◆ Given exercise A
Answer these questions from the Asghar Farhadi article, putting each answer on its own line with the same mark.
(i) How long is Rahim's leave from jail?
(ii) On what date does A Hero arrive on Amazon Prime?
(iii) Which play gave Farhadi the concept for the story?
◆ Given exercise B
Decide whether each statement agrees with the Asghar Farhadi article. Answer yes or no, and quote the words from the article that settle it.
(i) A Hero won the Palme d'Or at Cannes in 2021.
(ii) Mohsen Tanabandeh plays Rahim's creditor.
(iii) The conversation with Farhadi was conducted by a Letterboxd senior editor.
◆ Given exercise C
Copy the passage of the Asghar Farhadi article from "This simple idea" to "on January 21." without changing a word.

◆ Text provided
╭──

Crisis Magnet: Asghar Farhadi’s Moral Dilemmas

Amir Jadidi as Rahim in the Cannes 2021 Grand Prix winner, A Hero. — Photographer… Amir Hossein Shojaei
Amir Jadidi as Rahim in the Cannes 2021 Grand Prix winner, A Hero. Photographer… Amir Hossein Shojaei

Filmmaker Asghar Farhadi on traversing murky moral territory in A Hero, writing characters one crisis at a time, and creating classical stories for modern audiences. 

Rahim (Amir Jadidi) is in jail for a debt he hasn't been able to pay. During a two-day leave, he tries to convince his creditor Bahram (Mohsen Tanabandeh) to withdraw his complaint in exchange for paying back part of the debt. Presented with a missing purse whose contents could solve all of his issues, Rahim is faced with a difficult decision that will ultimately have consequences he couldn’t have imagined.

This simple idea is the catalyst for A Hero, the latest film from A Separation and The Salesman writer-director Asghar Farhadi. Those two earlier projects won Oscars in their respective years for Best Foreign Language Film, and Farhadi finds himself in the conversation again with this new work. Iran’s official submission for the (now-renamed) International Feature Film award, A Hero earned the Grand Prix at 2021’s Cannes Film Festival, and is riding a wave of festival praise as it makes its debut in US theaters before landing on Amazon Prime on January 21.

Saleh Karimai and Amir Jadidi in A Hero.
Saleh Karimai and Amir Jadidi in A Hero.

Farhadi knows how to put his characters through the moral ringer like no other, pushing Rahim to the brink as he questions whether the ethical cost of self-preservation is too high. As the story unfolds, the media circus gets involved, while the organizational side of the prison Rahim is detained in, and even a charity organization, all want to take his story and use it to their best advantage. Pulling this humanist tale out into an even broader scope, Farhadi is navigating similar territory to some of his previous work while also reaching even wider, to great success.

In a landscape of cinema that predominantly paints in black and white, Farhadi navigates the complexity of emotions, intention, empathy and morality that we all deal with in a way that feels decidedly human at every turn, allowing us to empathize with all sides. A Hero is a gripping fable that rattles the nerves so effectively, building up a level of tension that is almost unbearable by the final act. You want to look away, but you can’t dare.

Farhadi and translator Rayan Farzad joined Letterboxd senior editor Mitchell Beaupre to talk about creating a world full of dimension in a story where no character is either villain or hero.

Amir Jadidi and Mohsen Tanabandeh, who plays Bahram, in A Hero.
Amir Jadidi and Mohsen Tanabandeh, who plays Bahram, in A Hero.

You’ve described your writing process as one that takes a lot of time. You get a kernel of an idea in your head that you can’t let go of until you eventually need to put it on the page. What was it about the concept for A Hero that burrowed into your mind and gave you no choice but to write it out?
Asghar Farhadi: The concept for this story came into my head when I saw the play by Bertolt Brecht called Life of Galileo. In that play there are two lines between Galileo and another character about making a hero. This idea of what happens in a society when they turn somebody into a hero, that was something that stayed in my mind.

╰──

◆ Provided information
╭──

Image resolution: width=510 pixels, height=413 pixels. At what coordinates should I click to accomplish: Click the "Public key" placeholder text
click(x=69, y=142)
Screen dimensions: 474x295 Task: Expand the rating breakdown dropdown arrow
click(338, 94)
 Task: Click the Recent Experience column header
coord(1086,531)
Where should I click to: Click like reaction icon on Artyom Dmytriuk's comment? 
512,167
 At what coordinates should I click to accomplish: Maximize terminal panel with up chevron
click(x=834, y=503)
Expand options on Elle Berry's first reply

╰──
╭──

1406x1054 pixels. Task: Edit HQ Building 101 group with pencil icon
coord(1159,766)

╰──

◆ Full output A
(i) Two days.
(ii) January 21.
(iii) Life of Galileo, by Bertolt Brecht.

◆ Full output B
(i) No: "A Hero earned the Grand Prix at 2021’s Cannes Film Festival"
(ii) Yes: "his creditor Bahram (Mohsen Tanabandeh)"
(iii) Yes: "Farhadi and translator Rayan Farzad joined Letterboxd senior editor Mitchell Beaupre"

◆ Full output C
This simple idea is the catalyst for A Hero, the latest film from A Separation and The Salesman writer-director Asghar Farhadi. Those two earlier projects won Oscars in their respective years for Best Foreign Language Film, and Farhadi finds himself in the conversation again with this new work. Iran’s official submission for the (now-renamed) International Feature Film award, A Hero earned the Grand Prix at 2021’s Cannes Film Festival, and is riding a wave of festival praise as it makes its debut in US theaters before landing on Amazon Prime on January 21.